╔══

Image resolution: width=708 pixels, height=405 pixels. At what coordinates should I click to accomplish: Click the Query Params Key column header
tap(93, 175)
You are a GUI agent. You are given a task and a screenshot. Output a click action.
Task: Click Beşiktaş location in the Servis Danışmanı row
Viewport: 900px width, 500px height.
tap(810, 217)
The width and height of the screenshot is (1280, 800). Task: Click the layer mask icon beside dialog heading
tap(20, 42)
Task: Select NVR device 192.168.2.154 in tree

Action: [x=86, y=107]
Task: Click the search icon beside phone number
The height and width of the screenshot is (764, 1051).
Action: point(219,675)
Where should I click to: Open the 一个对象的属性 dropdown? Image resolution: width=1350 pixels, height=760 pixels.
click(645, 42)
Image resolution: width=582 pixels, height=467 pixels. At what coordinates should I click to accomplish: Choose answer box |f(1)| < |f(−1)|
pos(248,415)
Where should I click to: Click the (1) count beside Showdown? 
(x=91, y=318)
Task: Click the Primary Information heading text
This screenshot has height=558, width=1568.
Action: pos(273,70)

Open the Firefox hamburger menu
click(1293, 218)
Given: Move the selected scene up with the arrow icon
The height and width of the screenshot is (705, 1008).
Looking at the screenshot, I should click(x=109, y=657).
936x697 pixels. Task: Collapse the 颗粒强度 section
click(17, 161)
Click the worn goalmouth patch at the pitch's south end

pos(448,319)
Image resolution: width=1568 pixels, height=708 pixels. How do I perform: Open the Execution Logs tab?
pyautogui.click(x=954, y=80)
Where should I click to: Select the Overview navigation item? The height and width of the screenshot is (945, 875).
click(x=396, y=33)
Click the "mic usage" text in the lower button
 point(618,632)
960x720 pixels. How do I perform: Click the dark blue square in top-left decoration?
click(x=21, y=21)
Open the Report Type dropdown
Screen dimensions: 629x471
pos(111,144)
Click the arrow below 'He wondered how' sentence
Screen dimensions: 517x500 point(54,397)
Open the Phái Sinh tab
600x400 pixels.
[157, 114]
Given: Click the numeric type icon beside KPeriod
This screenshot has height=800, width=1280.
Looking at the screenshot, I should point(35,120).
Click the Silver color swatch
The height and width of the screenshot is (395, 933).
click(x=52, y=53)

╚══

Exercise description: Each line of the listing should be printed again, exactly.

The answer:
Image resolution: width=708 pixels, height=405 pixels. At what coordinates should I click to accomplish: Click the Query Params Key column header
tap(93, 175)
You are a GUI agent. You are given a task and a screenshot. Output a click action.
Task: Click Beşiktaş location in the Servis Danışmanı row
Viewport: 900px width, 500px height.
tap(810, 217)
The width and height of the screenshot is (1280, 800). Task: Click the layer mask icon beside dialog heading
tap(20, 42)
Task: Select NVR device 192.168.2.154 in tree

Action: [x=86, y=107]
Task: Click the search icon beside phone number
The height and width of the screenshot is (764, 1051).
Action: point(219,675)
Where should I click to: Open the 一个对象的属性 dropdown? Image resolution: width=1350 pixels, height=760 pixels.
click(645, 42)
Image resolution: width=582 pixels, height=467 pixels. At what coordinates should I click to accomplish: Choose answer box |f(1)| < |f(−1)|
pos(248,415)
Where should I click to: Click the (1) count beside Showdown? 
(x=91, y=318)
Task: Click the Primary Information heading text
This screenshot has height=558, width=1568.
Action: pos(273,70)

Open the Firefox hamburger menu
click(1293, 218)
Given: Move the selected scene up with the arrow icon
The height and width of the screenshot is (705, 1008).
Looking at the screenshot, I should click(x=109, y=657).
936x697 pixels. Task: Collapse the 颗粒强度 section
click(17, 161)
Click the worn goalmouth patch at the pitch's south end

pos(448,319)
Image resolution: width=1568 pixels, height=708 pixels. How do I perform: Open the Execution Logs tab?
pyautogui.click(x=954, y=80)
Where should I click to: Select the Overview navigation item? The height and width of the screenshot is (945, 875).
click(x=396, y=33)
Click the "mic usage" text in the lower button
 point(618,632)
960x720 pixels. How do I perform: Click the dark blue square in top-left decoration?
click(x=21, y=21)
Open the Report Type dropdown
Screen dimensions: 629x471
pos(111,144)
Click the arrow below 'He wondered how' sentence
Screen dimensions: 517x500 point(54,397)
Open the Phái Sinh tab
600x400 pixels.
[157, 114]
Given: Click the numeric type icon beside KPeriod
This screenshot has height=800, width=1280.
Looking at the screenshot, I should point(35,120).
Click the Silver color swatch
The height and width of the screenshot is (395, 933).
click(x=52, y=53)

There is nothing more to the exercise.